Когда, почему это произошло?
Она думала о себе жестоко, не оправдывая – если было что доброе в ее работе, то оно шло не от мудрости, умения, а от уклада сельской жизни, исконного ее семейного уклада, где каждый знал, как растить хлеб и расти самому, знал, что дитя надо довести до пуття, до ума.

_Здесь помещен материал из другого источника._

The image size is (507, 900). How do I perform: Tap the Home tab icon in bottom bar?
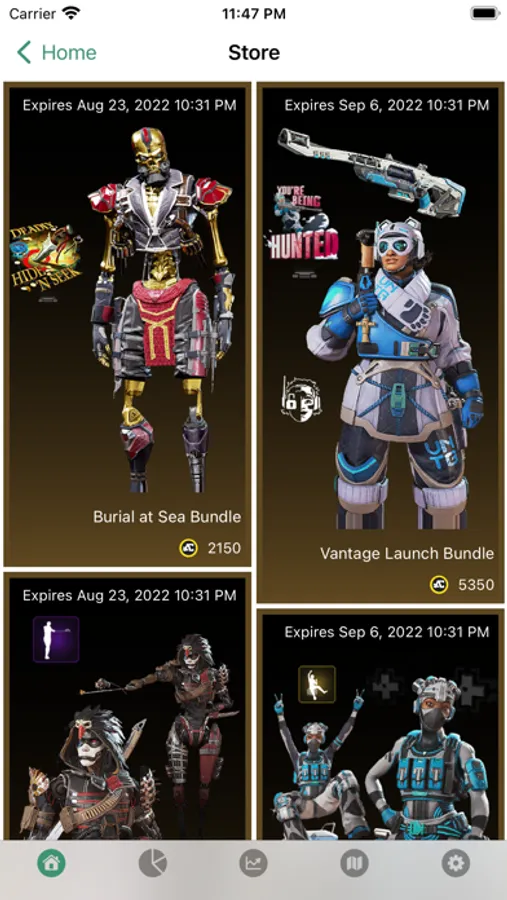pos(52,863)
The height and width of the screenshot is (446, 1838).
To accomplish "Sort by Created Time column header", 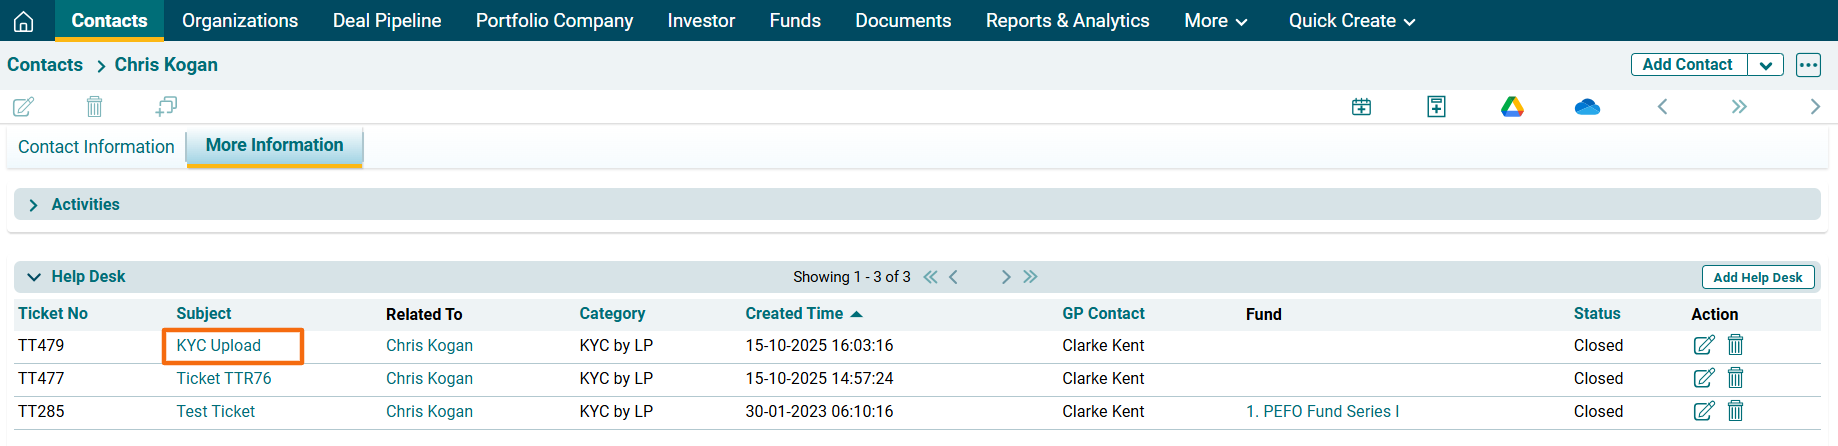I will point(794,313).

Ширилась округа, село становилось городом, усложнялся труд Веры Павловны; мучительно искала она свое место в явлениях нового; пожалуй, вся система ее, методика сводилась к одному: сделать отвлеченное, анализ, функции, графики столь же насущным, как движение севооборота, хлеб. Видать, беда была в том, что севооборот занимал все меньшее место в их жизни, сводился к отработке, а где отработка – там уж поэзию труда не ищи.
8
Вера Павловна вернулась домой позже обычного; Андрюшки не было, в условленном месте лежала притиснутая подшипником записка, сообщавшая, куда убыл, когда вернется. Разогретый обед укрыт надежно утеплением Андрюшкиной конструкции; молочные продукты в холодильнике, хлеб свежий, из кооперации. Наспех пообедав, Вера Павловна прилегла было отдохнуть, вспомнила, что обещала встретиться с новенькой математичкой, помочь разобраться в материале. Потом об этом собеседовании Вера Павловна отозвалась: «Нашли общий язык».
– Прийшлись до душі! – призналась подружкам молоденькая учительница.
Увлеченная работой, Вера Павловна забыла о невзгодах дня и только дома, заметив оставленный в обед на стуле портфель, вспомнила о письме, переданном ей завучем.
Замки портфеля были открыты:
– Ты лазил в мой портфель? – накинулась она на Андрея.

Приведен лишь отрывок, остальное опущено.